**REQUIREMENT:** In the thesis excerpt on the PDF standard below, what is a labeled object called?

::: SOURCE :::

Thesis Organization - 利用資訊隱藏技術在PDF檔案上做秘密傳輸、驗證及分享之研究

Chapter 1 Introduction

1.5 Thesis Organization

In the remainder of this thesis, a review of related works about data hiding, secret sharing, and the PDF standard is described in Chapter 2. In Chapter 3, the proposed method for secret transmission is described. In Chapter 4, the proposed secret authentication method for fidelity verification in PDF documents is described. In Chapter 5, the proposed secret sharing method for PDF documents based on the proposed data hiding techniques is described. Finally, conclusions and some suggestions for future works are given in Chapter 6.

Chapter 2 Review of PDF Standard and Survey of Related Works

2.1 Introduction

Since we use PDF files as cover media to implement the data hiding techniques which we proposed in this study, we need to know the framework of the PDF first. A review of the PDF standard will be described in Section 2.2.

In Section 2.3, a review of existing techniques for data hiding in PDF files will be described, and then a review of existing techniques for secret sharing is presented in Section 2.4.

2.2 Review of PDF Standard

2.2.1 Overview

The Adobe portable document format (PDF) is a file format of the Adobe®

Acrobat® family of products [1]. The contents in PDF files are described by a context-free grammar which is modified from PostScript®. PDF is a file format for representing documents in a manner independent of the application software, hardware, and operating systems used to create them and of the output device on which they are to be displayed or printed.

The basic elements in the PDF are objects. A PDF document consists of a

collection of objects that together describe the appearance of one or more pages of the PDF. A document’s pages can contain any combination of text, graphics, and images.

A page’s appearance is described by a PDF content stream, which contains a sequence of graphics objects to be painted on the page.

2.2.2 Basic Types of Objects

A PDF document is a data structure composed from a small set of basic types of data objects. Objects may be labeled so that they can be referred to by other objects. A labeled object is called an indirect object. PDF supports eight basic types of objects:

Boolean values, integer and real numbers, strings, names, arrays, dictionaries, streams, and the null object. Each object type and the indirect object are briefly described below.

1. Boolean Objects

The PDF provides boolean objects identified by the keywords true and false.

2. Numeric Objects

The PDF provides two types of numeric objects: integer and real. The range and precision of numbers are limited by the internal representations used in the computer on which the PDF consumer application is running. For example, 17, +99, −3. 18.9, −.005, 0.0, and 5. are all numeric objects.

3. String Objects

A string object consists of a series of bytes — unsigned integer values in the range 0 to 255. The length of a string may be subject to implementation limits. String objects can be written in two ways:

(1) As a sequence of literal characters enclosed in parentheses ( ). For example: (This is a string).

(2) As hexadecimal data enclosed in angle brackets < >. For example:

< 762073686D602E >.

::: DATASET ROWS :::

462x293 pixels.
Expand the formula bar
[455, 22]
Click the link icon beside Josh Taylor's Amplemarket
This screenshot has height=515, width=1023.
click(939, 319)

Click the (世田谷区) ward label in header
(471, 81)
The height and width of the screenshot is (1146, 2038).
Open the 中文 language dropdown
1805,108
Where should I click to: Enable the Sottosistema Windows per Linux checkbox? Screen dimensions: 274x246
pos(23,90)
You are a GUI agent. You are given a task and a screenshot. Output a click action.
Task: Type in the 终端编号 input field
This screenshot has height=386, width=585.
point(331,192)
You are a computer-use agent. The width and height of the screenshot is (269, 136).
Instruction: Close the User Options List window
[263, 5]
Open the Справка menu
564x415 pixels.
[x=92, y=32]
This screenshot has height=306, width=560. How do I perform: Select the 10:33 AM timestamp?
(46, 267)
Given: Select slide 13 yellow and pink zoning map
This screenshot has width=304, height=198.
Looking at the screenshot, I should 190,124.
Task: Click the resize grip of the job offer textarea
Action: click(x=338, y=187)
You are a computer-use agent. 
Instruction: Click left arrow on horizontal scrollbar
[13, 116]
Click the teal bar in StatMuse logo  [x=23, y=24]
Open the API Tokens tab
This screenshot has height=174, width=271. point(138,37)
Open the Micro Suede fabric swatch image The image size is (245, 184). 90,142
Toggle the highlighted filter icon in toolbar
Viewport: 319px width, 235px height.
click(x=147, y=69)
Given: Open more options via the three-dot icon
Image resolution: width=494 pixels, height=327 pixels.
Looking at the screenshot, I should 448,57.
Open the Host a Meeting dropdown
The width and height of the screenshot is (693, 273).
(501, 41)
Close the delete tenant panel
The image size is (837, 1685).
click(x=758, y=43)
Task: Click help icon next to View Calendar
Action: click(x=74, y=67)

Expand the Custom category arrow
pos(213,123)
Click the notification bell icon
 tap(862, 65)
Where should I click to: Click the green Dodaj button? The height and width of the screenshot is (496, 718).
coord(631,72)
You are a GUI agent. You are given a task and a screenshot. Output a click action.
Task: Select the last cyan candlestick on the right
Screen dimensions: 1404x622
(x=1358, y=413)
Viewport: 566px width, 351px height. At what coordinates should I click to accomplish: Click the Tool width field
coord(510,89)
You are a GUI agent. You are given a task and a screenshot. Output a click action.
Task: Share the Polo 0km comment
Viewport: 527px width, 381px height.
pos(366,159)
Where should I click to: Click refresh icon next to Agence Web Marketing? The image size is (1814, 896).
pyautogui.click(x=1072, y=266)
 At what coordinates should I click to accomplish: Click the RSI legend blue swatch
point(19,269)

:::

**THE OUTPUT:** An indirect object.